In 1622 he was promoted to Gentleman of the Bedchamber.[5] He continued as Groom of the Bedchamber to Charles I. James made him Lord Lochmaben and Viscount Annand in the peerage of Scotland then Charles I made him Earl of Annandale, also in the peerage of Scotland.

He was also Constable and Keeper of Falkland Palace and the Lomond Hills.[6] Andrew Murray of Balvaird advised him that the back galleries of the Palace were decayed in 1615.[7] In 1639 Balvaird helped him repair the keeper's house at Falkland, called the Castlestead or Nether Palace of Falkland.[8]

Many letters to Murray from Scottish correspondents survive, mostly on political and church business. He delivered letters from Francis Bacon to the king.[9] William Couper, Bishop of Galloway asked him to buy saddles for his wife and daughter, because they were much cheaper in London.[10] The lawyer Thomas Hamilton advised him about the ownership of a hoard of gold coins found by a tenant on his lands near Lincluden.[11]

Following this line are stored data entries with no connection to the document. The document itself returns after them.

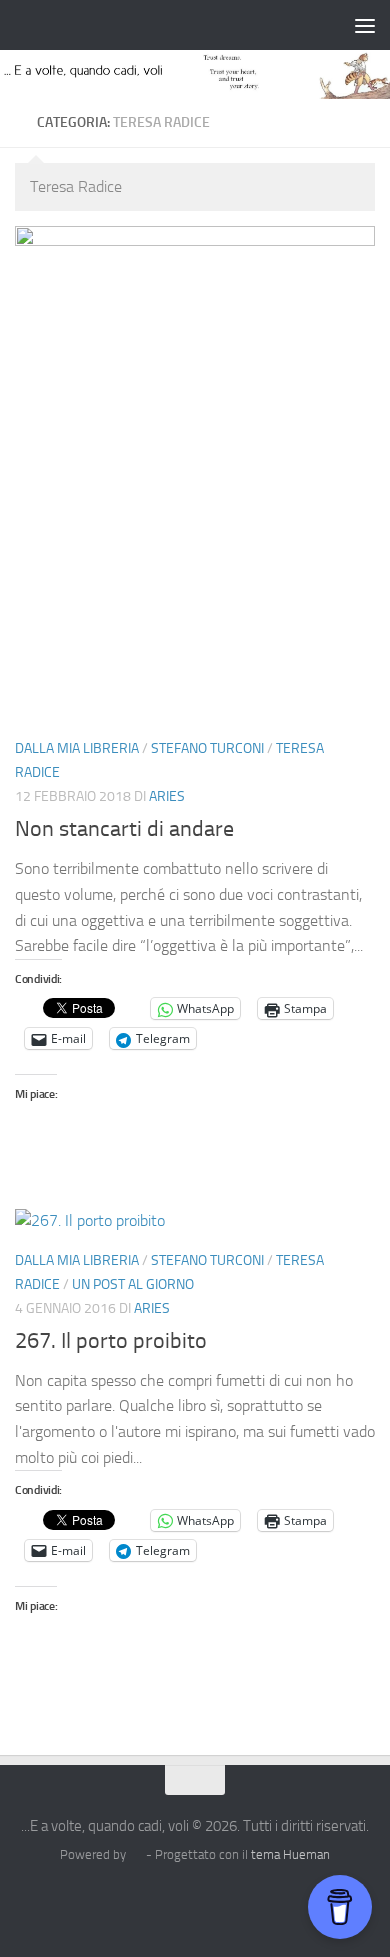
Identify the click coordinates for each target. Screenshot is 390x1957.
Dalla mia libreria (77, 748)
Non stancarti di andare (124, 829)
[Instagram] (141, 1901)
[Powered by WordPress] (135, 1854)
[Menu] (365, 25)
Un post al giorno (133, 1284)
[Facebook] (105, 1901)
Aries (167, 796)
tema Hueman (290, 1854)
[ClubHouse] (249, 1901)
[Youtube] (285, 1901)
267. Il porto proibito (111, 1341)
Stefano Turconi (207, 748)
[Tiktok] (213, 1901)
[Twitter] (177, 1901)
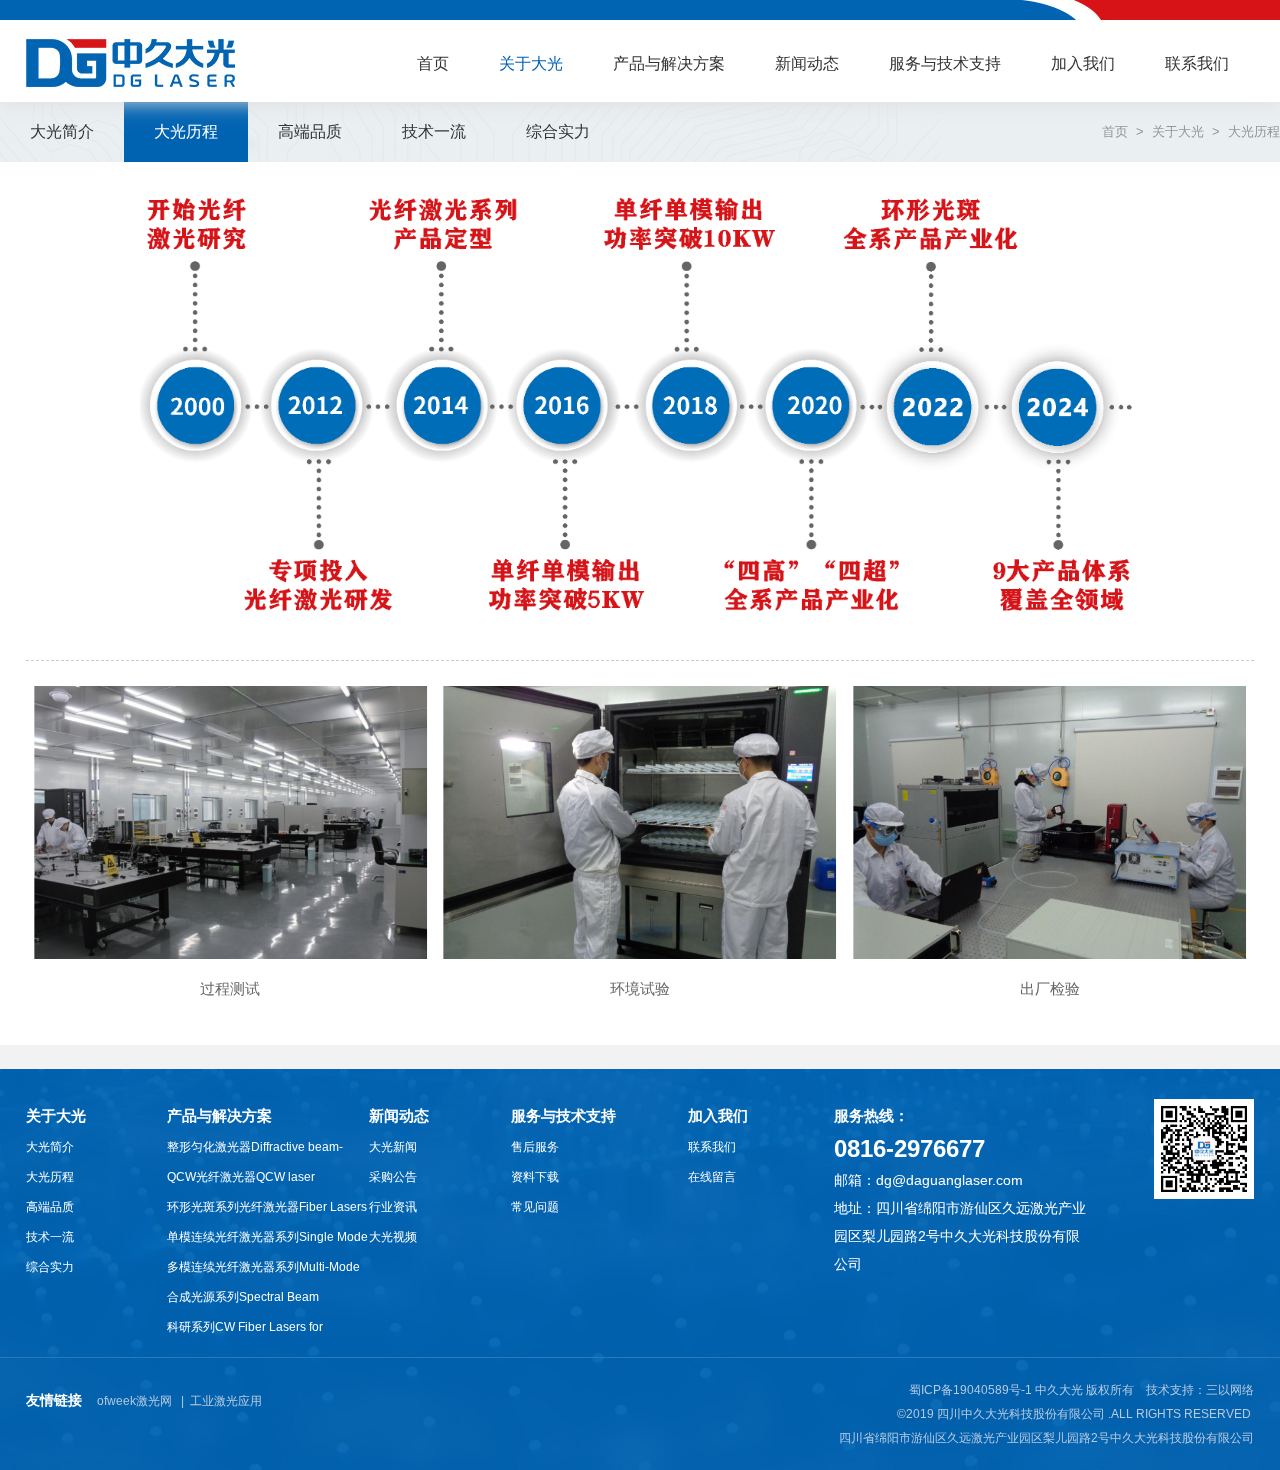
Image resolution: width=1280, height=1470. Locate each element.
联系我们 (1197, 63)
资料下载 (535, 1177)
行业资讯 (393, 1207)
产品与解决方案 (669, 63)
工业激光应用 (226, 1401)
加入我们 (1083, 63)
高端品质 (50, 1207)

He married Elizabeth Schaw, niece of William Schaw, and lady-in-waiting to Anne of Denmark, and had with her a son and a daughter.[12] His son James (d. 1658), later Earl of Annandale and Viscount Stormont, was baptised in the Chapel Royal at Holyrood Palace on 19 August 1617, William Couper preached and Anne Livingstone, Countess of Eglinton, presented the child.[13]


  1. ^ Mary Anne Everett Green, Calendar State Papers Domestic, Addenda 1580-1625 (London, 1872), pp. 462, 466, 469 citing TNA SP15/37.
  2. ^ Frederick Madden, Issues of the Exchequer: James I (London, 1836), p. 95.
  3. ^ HMC Laing Manuscripts at Edinburgh University, vol. 1 (London, 1914), pp. 130-1.
  4. ^ "MURRAY, John (-d.1640), of Lochmaben, Dumfries; St. Martin's Lane, Westminster and Guildford Park, Surr". History of Parliament Trust. Retrieved 3 April 2019.
  5. ^ Neil Cuddy, 'The Revival of the Entourage' in David Starkey, The English Court (London, 1987), pp. 173-225, 187, 219.
  6. ^ The Acts of the Parliaments of Scotland 1625-1641, vol. 5 (Edinburgh, 1817), p. 70: HMC 9th Report, part 2 (London, 1884), p. 247.
  7. ^ Original Letters Relating to the Ecclesiastical Affairs of Scotland: 1614-1625, vol. 2 (Edinburgh, 1841), p. 419.
  8. ^ HMC Laing Manuscripts, vol. 1 (London, 1914), p. 184.
  9. ^ James Spedding, The Letters and the Life of Francis Bacon, vol. 5 (London, 1869), pp. 97-8.
  10. ^ Original Letters Relating to Ecclesiastical Affairs (Edinburgh, 1851), p. 459.
  11. ^ Melros Papers, vol. 1 (Edinburgh, 1837), p. 138.
  12. ^ HMC 4th Report, vol. 4, p. 299.
  13. ^ David Calderwood, History of the Kirk of Scotland, vol. 7 (Edinburgh, 1845), p. 277.